Over a near-by hill swept a body of perhaps fifty horsemen, each with a rifle across his saddle and a revolver at hip. They were typical plainsmen, and as the last radiance of the sun lighted them up, Sims could see that they wore the regular broad-brimmed white Stetsons of the cattle men.
“Put down yore guns, boys,” said Sims after a moment’s thought. “Let’s get out o’ this peaceable if we can.”
The men put away their weapons and waited in silence. The horsemen swept up at the tireless trot of the plains until they recognized the tall, gaunt figure of the chief herdsman.

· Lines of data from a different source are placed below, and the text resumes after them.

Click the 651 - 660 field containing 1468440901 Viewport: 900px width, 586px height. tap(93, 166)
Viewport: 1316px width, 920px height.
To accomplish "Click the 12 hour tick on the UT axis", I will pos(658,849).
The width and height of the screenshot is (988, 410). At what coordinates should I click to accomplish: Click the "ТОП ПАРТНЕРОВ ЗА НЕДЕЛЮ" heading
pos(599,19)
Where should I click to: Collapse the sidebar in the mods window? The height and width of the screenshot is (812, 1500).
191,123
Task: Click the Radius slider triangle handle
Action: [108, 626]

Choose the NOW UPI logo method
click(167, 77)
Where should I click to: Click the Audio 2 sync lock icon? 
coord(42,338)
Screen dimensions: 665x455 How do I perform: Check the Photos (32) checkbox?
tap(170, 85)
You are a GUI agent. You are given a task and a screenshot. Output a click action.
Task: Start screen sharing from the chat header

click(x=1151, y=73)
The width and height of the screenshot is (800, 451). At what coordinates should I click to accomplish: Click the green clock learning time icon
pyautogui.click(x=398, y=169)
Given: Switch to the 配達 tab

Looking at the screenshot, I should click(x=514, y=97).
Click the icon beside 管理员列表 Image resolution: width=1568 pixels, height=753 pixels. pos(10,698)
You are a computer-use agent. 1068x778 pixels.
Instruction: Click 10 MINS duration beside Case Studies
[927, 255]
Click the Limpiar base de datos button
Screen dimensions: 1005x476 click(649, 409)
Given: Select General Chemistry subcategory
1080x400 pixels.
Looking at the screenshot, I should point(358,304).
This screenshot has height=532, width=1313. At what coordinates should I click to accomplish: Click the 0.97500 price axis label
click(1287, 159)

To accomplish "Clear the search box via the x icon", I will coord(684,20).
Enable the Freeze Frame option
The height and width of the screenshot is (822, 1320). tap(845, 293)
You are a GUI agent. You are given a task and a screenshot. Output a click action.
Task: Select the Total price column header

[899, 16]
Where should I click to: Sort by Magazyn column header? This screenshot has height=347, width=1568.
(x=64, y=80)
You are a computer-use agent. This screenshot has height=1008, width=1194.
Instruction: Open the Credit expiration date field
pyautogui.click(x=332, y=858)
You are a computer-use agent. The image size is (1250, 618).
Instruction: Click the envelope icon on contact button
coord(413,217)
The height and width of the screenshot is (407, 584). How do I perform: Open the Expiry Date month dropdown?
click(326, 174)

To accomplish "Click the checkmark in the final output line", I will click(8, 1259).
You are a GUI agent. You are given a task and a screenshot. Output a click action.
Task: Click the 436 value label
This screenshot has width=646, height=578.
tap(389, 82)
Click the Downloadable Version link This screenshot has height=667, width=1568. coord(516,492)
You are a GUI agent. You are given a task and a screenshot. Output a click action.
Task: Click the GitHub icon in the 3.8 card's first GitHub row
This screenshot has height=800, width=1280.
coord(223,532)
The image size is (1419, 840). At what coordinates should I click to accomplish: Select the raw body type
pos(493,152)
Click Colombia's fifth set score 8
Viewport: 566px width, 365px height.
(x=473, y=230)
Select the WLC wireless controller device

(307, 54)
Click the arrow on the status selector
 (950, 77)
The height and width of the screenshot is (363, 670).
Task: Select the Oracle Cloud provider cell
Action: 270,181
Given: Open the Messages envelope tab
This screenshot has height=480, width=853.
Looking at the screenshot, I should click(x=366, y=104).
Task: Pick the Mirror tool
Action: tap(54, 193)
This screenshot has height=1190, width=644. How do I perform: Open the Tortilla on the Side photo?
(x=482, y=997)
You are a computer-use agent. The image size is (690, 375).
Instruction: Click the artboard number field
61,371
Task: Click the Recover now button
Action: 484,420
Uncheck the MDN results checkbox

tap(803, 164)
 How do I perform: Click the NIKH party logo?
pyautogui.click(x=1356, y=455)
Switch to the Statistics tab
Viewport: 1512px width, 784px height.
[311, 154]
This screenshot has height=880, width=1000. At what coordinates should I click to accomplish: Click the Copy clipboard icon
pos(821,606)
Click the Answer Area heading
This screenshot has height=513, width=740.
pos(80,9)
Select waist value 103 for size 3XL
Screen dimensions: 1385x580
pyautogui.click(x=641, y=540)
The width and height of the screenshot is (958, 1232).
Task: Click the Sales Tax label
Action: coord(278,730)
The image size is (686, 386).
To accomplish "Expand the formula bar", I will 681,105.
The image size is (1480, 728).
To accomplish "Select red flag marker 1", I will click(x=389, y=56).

Then, with a yell, they galloped into camp, drew rein abruptly, and dismounted.
Sims recognized the leader as Jimmie Welsh, the foreman of Larkin’s Montana sheep ranch, and a happy, contented grin spread over his face.
“Glory be, boys!” he yelled, going forward to meet the horsemen. “Rustle around there, cookee,” he called back over his shoulder, “yuh got company fer supper!”
The riders after their long journey were only too glad to see a permanent camp, and dismounted with grunts of pleasure and relief. They had come a distance of nearly two hundred and fifty miles in four days, and their horses were no longer disposed to pitch when their riders got upon them in the morning. The party was composed of all the available men from Larkin’s ranch and others from the neighboring places.
In these men the hatred of cowmen and their ways was even more intense than vice versa, this being a result, no doubt, of the manifold insults they had suffered, and the fact that, as a rule, cowboys far outnumber sheep-herders and run them off the country at will. The call to arms taken north by Miguel had met with instant and enthusiastic response, and these men had come south to wipe out in one grand mêlée their past disgraces.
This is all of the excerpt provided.